Tuve que cambiar de colegio por culpa del trabajo de mi padre.
Llegué al nuevo colegio
con trece años. Sabía que este curso iba a ser duro. Y no sólo por los
estudios.
Cuando entras a un
colegio con tres años nadie se fija en si tu ropa es de marca, tienes un pelo
perfecto o eres guapo, feo o difícil de mirar. Pero cuando entras en una clase
llena de adolescentes de trece y catorce años, eso es lo más importante. Y si no causas buena impresión,
es muy difícil que te den otra oportunidad. No hice ni un solo amigo ese
curso. Es más, la gente se metía mucho conmigo. Y lo peor no era lo que me
decían a la cara, era lo que se callaban y decían a mis espaldas. Fue
probablemente el peor curso de toda mi vida. En serio fue insoportable. Y
encima repetí. Mi vida se hubiera derrumbado por completo si no hubiera
encontrado mi salvavidas en este mar de desolación. La música. Sentirla,
escucharla, notarla muy dentro de mí. En cuanto tenía un problema, cerraba los
ojos y hacía sonar la música en mi interior. En mi cabeza. Y eso me relajaba.

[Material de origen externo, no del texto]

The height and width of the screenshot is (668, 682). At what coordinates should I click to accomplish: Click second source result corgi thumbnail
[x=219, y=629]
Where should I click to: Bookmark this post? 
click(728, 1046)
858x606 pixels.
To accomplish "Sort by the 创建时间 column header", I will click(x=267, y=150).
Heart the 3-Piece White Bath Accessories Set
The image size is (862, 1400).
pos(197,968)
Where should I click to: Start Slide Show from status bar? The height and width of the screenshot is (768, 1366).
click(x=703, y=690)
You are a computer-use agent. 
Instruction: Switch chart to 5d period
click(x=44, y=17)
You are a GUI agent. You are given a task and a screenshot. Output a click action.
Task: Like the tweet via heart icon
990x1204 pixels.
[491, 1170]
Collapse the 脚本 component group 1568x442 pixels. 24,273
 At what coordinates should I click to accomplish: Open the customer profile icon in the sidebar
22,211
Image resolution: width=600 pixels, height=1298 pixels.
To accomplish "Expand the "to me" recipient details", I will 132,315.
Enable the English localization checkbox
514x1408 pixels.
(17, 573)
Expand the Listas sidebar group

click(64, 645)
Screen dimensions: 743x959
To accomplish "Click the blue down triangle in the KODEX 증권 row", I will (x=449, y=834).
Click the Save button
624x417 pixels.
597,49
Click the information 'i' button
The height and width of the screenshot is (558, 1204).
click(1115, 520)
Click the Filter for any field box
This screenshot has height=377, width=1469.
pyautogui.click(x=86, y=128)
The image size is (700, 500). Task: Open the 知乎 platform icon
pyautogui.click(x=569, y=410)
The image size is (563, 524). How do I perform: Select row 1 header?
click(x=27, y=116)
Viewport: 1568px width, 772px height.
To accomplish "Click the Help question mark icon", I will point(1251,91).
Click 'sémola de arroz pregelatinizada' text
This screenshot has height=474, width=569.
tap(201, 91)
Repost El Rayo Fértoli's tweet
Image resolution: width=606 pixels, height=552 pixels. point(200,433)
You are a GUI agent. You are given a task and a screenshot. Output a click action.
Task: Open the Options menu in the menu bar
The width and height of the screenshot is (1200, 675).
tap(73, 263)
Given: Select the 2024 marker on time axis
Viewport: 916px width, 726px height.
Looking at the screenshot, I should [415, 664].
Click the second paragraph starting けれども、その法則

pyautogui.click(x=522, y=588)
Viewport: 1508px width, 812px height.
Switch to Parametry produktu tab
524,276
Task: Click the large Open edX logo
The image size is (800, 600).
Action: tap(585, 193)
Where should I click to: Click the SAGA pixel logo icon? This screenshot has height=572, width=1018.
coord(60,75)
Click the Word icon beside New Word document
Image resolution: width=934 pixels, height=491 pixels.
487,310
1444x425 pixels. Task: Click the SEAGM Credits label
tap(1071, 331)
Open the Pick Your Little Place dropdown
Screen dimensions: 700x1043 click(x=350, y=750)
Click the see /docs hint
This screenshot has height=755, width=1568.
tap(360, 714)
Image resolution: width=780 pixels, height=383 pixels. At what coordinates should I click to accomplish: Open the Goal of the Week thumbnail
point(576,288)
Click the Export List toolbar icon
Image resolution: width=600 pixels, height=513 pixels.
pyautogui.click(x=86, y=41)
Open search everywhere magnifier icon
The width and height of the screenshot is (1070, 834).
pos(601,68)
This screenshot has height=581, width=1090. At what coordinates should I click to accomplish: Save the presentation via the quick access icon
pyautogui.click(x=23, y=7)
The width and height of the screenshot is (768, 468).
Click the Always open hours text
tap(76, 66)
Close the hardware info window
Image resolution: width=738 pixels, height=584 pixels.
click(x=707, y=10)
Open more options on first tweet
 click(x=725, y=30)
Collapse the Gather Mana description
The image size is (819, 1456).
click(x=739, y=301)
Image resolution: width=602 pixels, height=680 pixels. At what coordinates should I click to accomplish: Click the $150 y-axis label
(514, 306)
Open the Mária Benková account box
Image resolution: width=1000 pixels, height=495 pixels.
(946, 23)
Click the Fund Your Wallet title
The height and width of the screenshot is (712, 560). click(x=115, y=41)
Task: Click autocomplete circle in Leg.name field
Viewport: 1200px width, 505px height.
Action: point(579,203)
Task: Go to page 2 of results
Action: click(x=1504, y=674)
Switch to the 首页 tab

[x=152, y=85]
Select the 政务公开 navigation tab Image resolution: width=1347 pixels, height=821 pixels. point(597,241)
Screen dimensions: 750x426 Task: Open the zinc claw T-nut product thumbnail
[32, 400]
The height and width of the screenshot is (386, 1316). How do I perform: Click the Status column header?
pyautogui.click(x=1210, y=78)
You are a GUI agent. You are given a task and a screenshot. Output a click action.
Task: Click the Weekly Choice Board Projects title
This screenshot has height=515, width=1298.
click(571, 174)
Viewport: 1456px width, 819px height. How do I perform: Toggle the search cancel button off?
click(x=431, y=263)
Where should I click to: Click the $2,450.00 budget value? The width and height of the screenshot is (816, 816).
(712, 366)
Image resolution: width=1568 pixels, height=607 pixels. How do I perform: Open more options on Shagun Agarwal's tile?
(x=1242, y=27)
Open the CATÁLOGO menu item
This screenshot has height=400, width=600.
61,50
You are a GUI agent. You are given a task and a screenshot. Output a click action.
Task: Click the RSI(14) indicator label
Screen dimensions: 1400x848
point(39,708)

Pero la música que más me gustaba, y con diferencia, era la música que sonaba
en la Iglesia. Voy a la Iglesia todos los domingos. No me interpretes mal, no
voy a la Iglesia sólo para escuchar la música. Soy cristiano y creo en Dios.
Aclarando este punto, cerramos paréntesis y continuamos con mi vida. Pues eso,
me encanta la música de la Iglesia. La perfecta armonía entre las voces; con
esas letras llenas de esperanzas, el teclado, las guitarras… Nada me hacía más
feliz que cerrar los ojos y seguir el ritmo de esa melodía con la cabeza. El
otro día me vio el cura. Tenía miedo de que me echase la bronca por hacerlo; pero,
en vez de eso, hizo un gesto afirmativo y me regaló una amplia sonrisa. No sé
por qué, pero me sentí completamente feliz.